This is an artificial dataset.

Description

This is the low-level function to fit an MMRM. Note that this does not try different optimizers or adds Jacobian information etc. in contrast to mmrm().

Usage

fit_mmrm(
  formula,
  data,
  weights,
  reml = TRUE,
  covariance = NULL,
  tmb_data,
  formula_parts,
  control = mmrm_control()
)

Arguments

Details

The formula typically looks like:

FEV1 ~ RACE + SEX + ARMCD * AVISIT + us(AVISIT | USUBJID)

which specifies response and covariates as usual, and exactly one special term defines which covariance structure is used and what are the visit and subject variables.

Always use only the first optimizer if multiple optimizers are provided.

Value

List of class mmrm_tmb, see h_mmrm_tmb_fit() for details. In addition, it contains elements call and optimizer.

Examples

formula <- FEV1 ~ RACE + SEX + ARMCD * AVISIT + us(AVISIT | USUBJID)
data <- fev_data
system.time(result <- fit_mmrm(formula, data, rep(1, nrow(fev_data))))

Description

This function helps to fit an MMRM using TMB with a single optimizer, while capturing messages and warnings.

Usage

fit_single_optimizer(
  formula,
  data,
  weights,
  reml = TRUE,
  covariance = NULL,
  tmb_data,
  formula_parts,
  ...,
  control = mmrm_control(...)
)

Arguments

Details

fit_single_optimizer will fit the mmrm model using the control provided. If there are multiple optimizers provided in control, only the first optimizer will be used. If tmb_data and formula_parts are both provided, formula, data, weights, reml, and covariance are ignored.

Value

The mmrm_fit object, with additional attributes containing warnings, messages, optimizer used and convergence status in addition to the mmrm_tmb contents.

Examples

mod_fit <- fit_single_optimizer(
  formula = FEV1 ~ RACE + SEX + ARMCD * AVISIT + us(AVISIT | USUBJID),
  data = fev_data,
  weights = rep(1, nrow(fev_data)),
  optimizer = "nlminb"
)
attr(mod_fit, "converged")

Description

Format Covariance Structure Object

Usage

## S3 method for class 'cov_struct'
format(x, ...)

Arguments

Value

A formatted string for x.

Description

This is the main function fitting the MMRM.

Usage

mmrm(
  formula,
  data,
  weights = NULL,
  covariance = NULL,
  reml = TRUE,
  control = mmrm_control(...),
  ...
)

Arguments

Details

The formula typically looks like: FEV1 ~ RACE + SEX + ARMCD * AVISIT + us(AVISIT | USUBJID) so specifies response and covariates as usual, and exactly one special term defines which covariance structure is used and what are the time point and subject variables. The covariance structures in the formula can be found in covariance_types.

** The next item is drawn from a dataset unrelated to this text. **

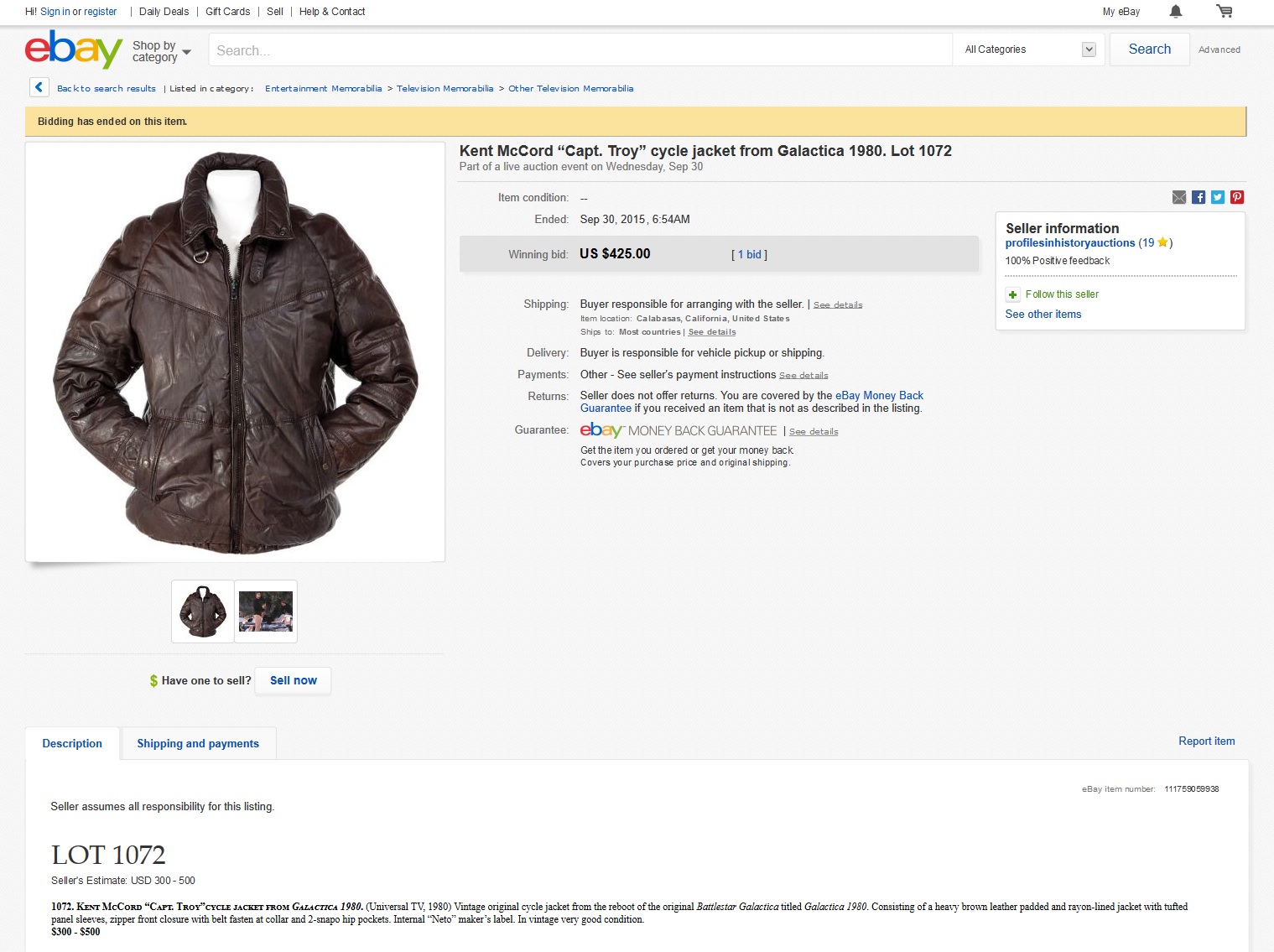Screen dimensions: 1274x952
Task: Open the All Categories dropdown
Action: pos(1030,49)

The time points have to be unique for each subject. That is, there cannot be time points with multiple observations for any subject. The rationale is that these observations would need to be correlated, but it is not possible within the currently implemented covariance structure framework to do that correctly. Moreover, for non-spatial covariance structures, the time variable must be a factor variable.

When optimizer is not set, first the default optimizer (L-BFGS-B) is used to fit the model. If that converges, this is returned. If not, the other available optimizers from h_get_optimizers(), including BFGS, CG and nlminb are tried (in parallel if n_cores is set and not on Windows). If none of the optimizers converge, then the function fails. Otherwise the best fit is returned.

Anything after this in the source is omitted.